In an interview with Sydney Morning Herald reporter Ben Pobjie, Blackburn says that  she was working as a press secretary to the premier of West Australia, "when I went to a dance and an odd guy – he was a bit doubtful but he was a great dancer so I danced with this guy every Thursday for quite a while. And a friend of mine came over from England and he was wrongly charged with something. He rang me from the police lockup and said “Help, Estelle.” So I rang this dancing guy, Jim, and said I can’t come dancing tonight, a friend of mine’s been framed by the cops, I’ve got to help him. And Jim said don’t talk to me about the police framing people: they framed my brother for a murder Cooke did.   I lived through Cooke’s terror, I was 13 at the time. It struck terror in my heart hearing the name again. I got my friend sorted out, and of course, [as a] nosy journo: "what’s all this about Cooke and your brother?" And that’s how it happened.

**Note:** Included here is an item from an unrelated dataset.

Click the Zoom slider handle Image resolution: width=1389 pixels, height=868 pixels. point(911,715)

A chance meeting at a dance, and a chance wrongful charge of a friend.
A 'promo' for her book 'Writing Broken Lives'  describes her story as, "the story of a thirteen-year journey that exposed injustice and led to John Button and Darryl Beamish being exonerated. It began with a jive with a stranger on a warm Thursday night in November 1991,"  and adds that,  "It's hard to believe, but it took over thirty years for that black cloud to be lifted off of Button's and Beamish's heads  -  and that may not have happened if Estelle  Blackburn had not loved dancing."
I get the impression however that the story entered her life at a time when she sorely needed something more than the everyday life she was living, as per the following  ABC interview in which,  "Ms Blackburn spoke courageously of some events in her life that changed her forever and triggered an awakening which led to the tremendous work that Ms Blackburn has now accomplished."

"Two life crises hit me at the same time. I turned 40 - time to review what you're doing - and my mother died in the same week, so another reason to review what you're doing," she said, the interview continues.

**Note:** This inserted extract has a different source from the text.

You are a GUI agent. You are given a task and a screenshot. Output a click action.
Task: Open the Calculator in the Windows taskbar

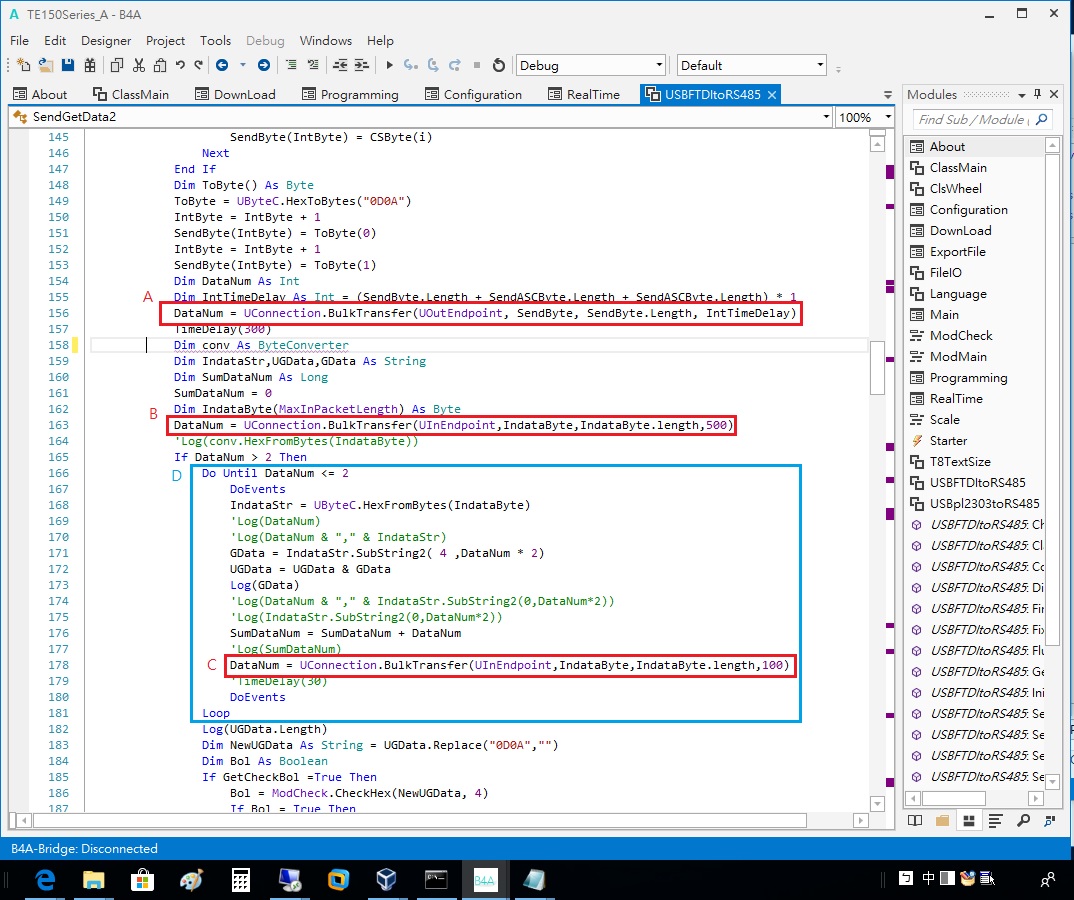click(x=240, y=880)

"It made me think that is churning out political propaganda really what I'm about? 

"I hadn't done anything worthwhile, I hadn't raised children, I had a very hedonistic happy-go-lucky life till then and that did set me thinking that maybe I should do something before it's my turn; I was the next cab off the rank in the family deaths. 

"The stars aligned and by absolute chance I met John Button's brother at a dance." 

"He told me about his brother being wrongfully convicted and that would have meant nothing to me before except not long before that - 25 years ago this week - the Guildford Four were released from jail in the UK after 15 years."

"I had lived through those IRA bombings in London and I was glad when they were convicted along with The Guildford Four, I was like, 'hurray they have the right person'.

"Then in '91, 'oh hang on', what is this about injustice? 

"It started an awakening and made me really curious." 

Indeed, as Blackburn told Reporter  Pobjie: "There I was working for the premier, and suddenly this chance meeting happened and I realised I couldn’t re-investigate a 30-odd-year-old murder and work for a premier," she said . "So I gave it up, got myself a two-day-a-week little salaried job and started to look at the murders of 30 years previously. It took a lot of work, a lot of sleuthing, so clearly I couldn’t work full-time. I sold an investment house to fund myself. It cost me my financial security, but it’s enriched me in every other way."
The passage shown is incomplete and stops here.